Source extract:
[Start of section]

Let's compare them
PARTITION SIZE
If you have the following:
- 100 million rows in a table
- BTREE indexing
- Each Page in the BTREE holds 1024 keys
What would the metrics look like?
Since LOG(100000000)/LOG(2) = 26.575424759099, a BTREE index with 1024 keys per page treenode would have a tree height of only 3 (CEILING(LOG(100000000)/LOG(1024))). With only three pages nodes, a binary search for the needed key in each accessed treenode would result in a pruning and isolating of about 30 keys.
NUMBER OF PARTITIONS
If you have the following:
- 100 million rows in a table
- BTREE indexing
- Each Page in the BTREE holds 1024 keys
- You create 1024 parititions
The numbers would be slightly different.
Each partition should have about 97656 rows. What would the metrics become now?

[End of section]

Required work:
**1)** In the partition comparison, about how many rows should each partition have when the table is split into 1024 partitions?
**2)** Write out everything in the partition comparison from "Let's compare them" down to "metrics look like?".

Given information:
[Start of section]

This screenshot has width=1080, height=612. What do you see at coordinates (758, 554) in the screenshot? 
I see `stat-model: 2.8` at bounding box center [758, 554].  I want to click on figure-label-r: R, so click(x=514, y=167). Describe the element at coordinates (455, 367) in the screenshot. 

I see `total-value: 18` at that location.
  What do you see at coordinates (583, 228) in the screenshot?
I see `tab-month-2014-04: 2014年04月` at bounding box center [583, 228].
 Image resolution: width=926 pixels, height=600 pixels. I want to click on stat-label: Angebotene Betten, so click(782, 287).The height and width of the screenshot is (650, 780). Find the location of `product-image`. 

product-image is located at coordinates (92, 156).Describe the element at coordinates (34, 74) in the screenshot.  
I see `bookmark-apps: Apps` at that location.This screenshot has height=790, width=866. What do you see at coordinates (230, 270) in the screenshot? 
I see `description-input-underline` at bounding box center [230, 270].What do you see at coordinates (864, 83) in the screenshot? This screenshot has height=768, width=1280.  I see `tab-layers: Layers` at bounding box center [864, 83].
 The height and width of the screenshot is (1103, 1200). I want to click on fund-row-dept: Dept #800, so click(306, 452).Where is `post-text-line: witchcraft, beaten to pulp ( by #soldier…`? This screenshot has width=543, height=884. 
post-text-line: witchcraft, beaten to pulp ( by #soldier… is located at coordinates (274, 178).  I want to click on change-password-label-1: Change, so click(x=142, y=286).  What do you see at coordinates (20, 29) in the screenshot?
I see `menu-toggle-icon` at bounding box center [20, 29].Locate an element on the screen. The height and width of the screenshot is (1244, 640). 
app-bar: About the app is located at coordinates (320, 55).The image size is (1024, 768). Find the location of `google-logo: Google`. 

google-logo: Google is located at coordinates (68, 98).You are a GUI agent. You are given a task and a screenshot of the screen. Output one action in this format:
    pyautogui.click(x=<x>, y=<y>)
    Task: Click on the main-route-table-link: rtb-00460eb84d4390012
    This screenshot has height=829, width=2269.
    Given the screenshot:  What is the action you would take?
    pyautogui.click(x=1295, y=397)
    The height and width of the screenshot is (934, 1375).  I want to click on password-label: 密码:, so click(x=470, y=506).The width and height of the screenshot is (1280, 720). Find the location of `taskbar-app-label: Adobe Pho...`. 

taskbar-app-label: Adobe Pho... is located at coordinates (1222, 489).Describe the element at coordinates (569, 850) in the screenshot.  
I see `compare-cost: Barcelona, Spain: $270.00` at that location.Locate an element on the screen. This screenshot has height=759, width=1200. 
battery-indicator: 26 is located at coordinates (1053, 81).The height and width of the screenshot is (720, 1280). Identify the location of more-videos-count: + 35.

[End of section]

Exercise answers:
**1)** About 97656 rows.

**2)**
Let's compare them
PARTITION SIZE
If you have the following:
- 100 million rows in a table
- BTREE indexing
- Each Page in the BTREE holds 1024 keys
What would the metrics look like?